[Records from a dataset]
□ □ □ □ □ □ □

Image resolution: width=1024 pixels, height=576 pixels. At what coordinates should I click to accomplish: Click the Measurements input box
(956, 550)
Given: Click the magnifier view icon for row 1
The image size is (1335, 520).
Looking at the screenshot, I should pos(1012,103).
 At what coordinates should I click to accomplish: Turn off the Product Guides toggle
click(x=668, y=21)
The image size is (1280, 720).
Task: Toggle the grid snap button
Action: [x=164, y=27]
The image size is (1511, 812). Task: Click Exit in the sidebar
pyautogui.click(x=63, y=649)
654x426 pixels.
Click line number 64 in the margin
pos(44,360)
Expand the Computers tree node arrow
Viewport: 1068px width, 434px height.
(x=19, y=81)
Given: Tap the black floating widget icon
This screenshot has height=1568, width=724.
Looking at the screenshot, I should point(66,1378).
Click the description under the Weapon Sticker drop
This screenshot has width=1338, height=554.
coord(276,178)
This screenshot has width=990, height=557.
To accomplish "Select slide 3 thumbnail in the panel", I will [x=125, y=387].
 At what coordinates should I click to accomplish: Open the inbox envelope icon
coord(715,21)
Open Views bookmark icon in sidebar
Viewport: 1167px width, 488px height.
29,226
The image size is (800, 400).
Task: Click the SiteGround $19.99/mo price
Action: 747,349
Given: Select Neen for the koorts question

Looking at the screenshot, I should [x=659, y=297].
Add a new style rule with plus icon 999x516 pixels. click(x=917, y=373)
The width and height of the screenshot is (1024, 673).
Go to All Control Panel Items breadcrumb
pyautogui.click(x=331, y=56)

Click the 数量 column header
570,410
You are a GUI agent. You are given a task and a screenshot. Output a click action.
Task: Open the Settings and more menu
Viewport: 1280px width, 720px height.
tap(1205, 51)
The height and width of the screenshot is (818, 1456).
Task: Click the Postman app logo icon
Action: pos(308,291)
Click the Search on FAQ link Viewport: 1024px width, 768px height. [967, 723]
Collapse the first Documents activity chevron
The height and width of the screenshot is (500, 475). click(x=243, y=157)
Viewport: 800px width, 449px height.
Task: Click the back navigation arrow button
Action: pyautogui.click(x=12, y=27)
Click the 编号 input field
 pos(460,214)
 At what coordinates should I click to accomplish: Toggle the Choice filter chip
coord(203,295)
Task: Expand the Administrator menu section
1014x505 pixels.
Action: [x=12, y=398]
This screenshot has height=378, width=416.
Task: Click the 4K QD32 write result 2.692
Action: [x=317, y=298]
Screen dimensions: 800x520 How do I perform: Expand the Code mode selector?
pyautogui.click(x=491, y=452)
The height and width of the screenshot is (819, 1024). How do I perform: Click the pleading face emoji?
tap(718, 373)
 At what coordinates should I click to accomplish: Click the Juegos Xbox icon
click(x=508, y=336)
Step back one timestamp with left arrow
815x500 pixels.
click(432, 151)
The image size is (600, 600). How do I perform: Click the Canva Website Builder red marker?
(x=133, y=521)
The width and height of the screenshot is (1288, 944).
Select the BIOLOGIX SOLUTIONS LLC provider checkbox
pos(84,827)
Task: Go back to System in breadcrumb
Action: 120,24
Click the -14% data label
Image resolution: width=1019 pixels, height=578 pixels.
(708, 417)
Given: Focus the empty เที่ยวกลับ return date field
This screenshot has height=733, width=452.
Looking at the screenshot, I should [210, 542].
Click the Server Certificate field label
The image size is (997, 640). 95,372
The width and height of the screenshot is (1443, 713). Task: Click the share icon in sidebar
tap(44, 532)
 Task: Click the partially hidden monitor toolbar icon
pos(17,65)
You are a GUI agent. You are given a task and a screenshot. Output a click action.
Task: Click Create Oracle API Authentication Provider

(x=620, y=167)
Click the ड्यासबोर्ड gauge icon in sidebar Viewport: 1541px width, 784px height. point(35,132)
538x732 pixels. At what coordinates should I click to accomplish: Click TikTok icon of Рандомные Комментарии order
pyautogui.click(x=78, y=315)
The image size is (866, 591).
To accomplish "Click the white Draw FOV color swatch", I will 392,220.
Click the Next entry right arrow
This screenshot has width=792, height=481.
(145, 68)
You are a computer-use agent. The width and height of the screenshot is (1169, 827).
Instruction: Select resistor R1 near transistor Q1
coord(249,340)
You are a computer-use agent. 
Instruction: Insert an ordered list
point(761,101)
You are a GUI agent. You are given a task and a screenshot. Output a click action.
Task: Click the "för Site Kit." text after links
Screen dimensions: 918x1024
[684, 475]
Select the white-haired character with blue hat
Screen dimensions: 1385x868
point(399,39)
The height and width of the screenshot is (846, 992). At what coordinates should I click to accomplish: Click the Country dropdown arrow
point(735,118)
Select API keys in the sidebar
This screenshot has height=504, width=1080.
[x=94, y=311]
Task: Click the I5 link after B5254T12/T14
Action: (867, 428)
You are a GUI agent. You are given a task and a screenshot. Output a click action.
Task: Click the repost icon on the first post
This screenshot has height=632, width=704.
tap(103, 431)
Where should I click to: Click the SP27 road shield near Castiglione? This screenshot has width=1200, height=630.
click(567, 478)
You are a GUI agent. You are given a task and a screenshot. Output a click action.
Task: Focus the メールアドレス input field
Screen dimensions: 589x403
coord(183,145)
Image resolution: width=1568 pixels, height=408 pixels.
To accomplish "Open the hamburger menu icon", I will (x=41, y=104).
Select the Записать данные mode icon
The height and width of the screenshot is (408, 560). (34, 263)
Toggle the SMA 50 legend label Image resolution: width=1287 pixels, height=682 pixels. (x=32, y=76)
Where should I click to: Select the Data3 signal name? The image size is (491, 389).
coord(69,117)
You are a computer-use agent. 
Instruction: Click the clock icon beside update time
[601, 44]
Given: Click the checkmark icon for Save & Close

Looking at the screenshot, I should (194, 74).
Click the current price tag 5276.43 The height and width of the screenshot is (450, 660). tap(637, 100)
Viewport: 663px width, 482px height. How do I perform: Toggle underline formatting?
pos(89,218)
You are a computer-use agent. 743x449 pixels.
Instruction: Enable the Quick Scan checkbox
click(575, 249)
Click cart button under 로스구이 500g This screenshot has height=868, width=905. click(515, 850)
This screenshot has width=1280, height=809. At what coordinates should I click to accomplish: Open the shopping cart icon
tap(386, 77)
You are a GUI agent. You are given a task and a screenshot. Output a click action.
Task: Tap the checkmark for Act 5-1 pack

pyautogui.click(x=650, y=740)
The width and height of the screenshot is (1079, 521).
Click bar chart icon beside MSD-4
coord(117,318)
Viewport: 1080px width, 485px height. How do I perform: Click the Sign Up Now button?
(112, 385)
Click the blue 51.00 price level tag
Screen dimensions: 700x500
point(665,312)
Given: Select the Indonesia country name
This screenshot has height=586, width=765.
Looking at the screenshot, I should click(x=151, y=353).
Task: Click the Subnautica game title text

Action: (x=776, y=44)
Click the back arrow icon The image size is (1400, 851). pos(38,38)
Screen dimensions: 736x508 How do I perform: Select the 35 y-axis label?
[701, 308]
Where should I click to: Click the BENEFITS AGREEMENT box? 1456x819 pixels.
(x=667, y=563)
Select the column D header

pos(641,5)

□ □ □ □ □ □ □

Find the word "Focus" in the entries and show each line where it is found.

Given: Focus the empty เที่ยวกลับ return date field
Task: Focus the メールアドレス input field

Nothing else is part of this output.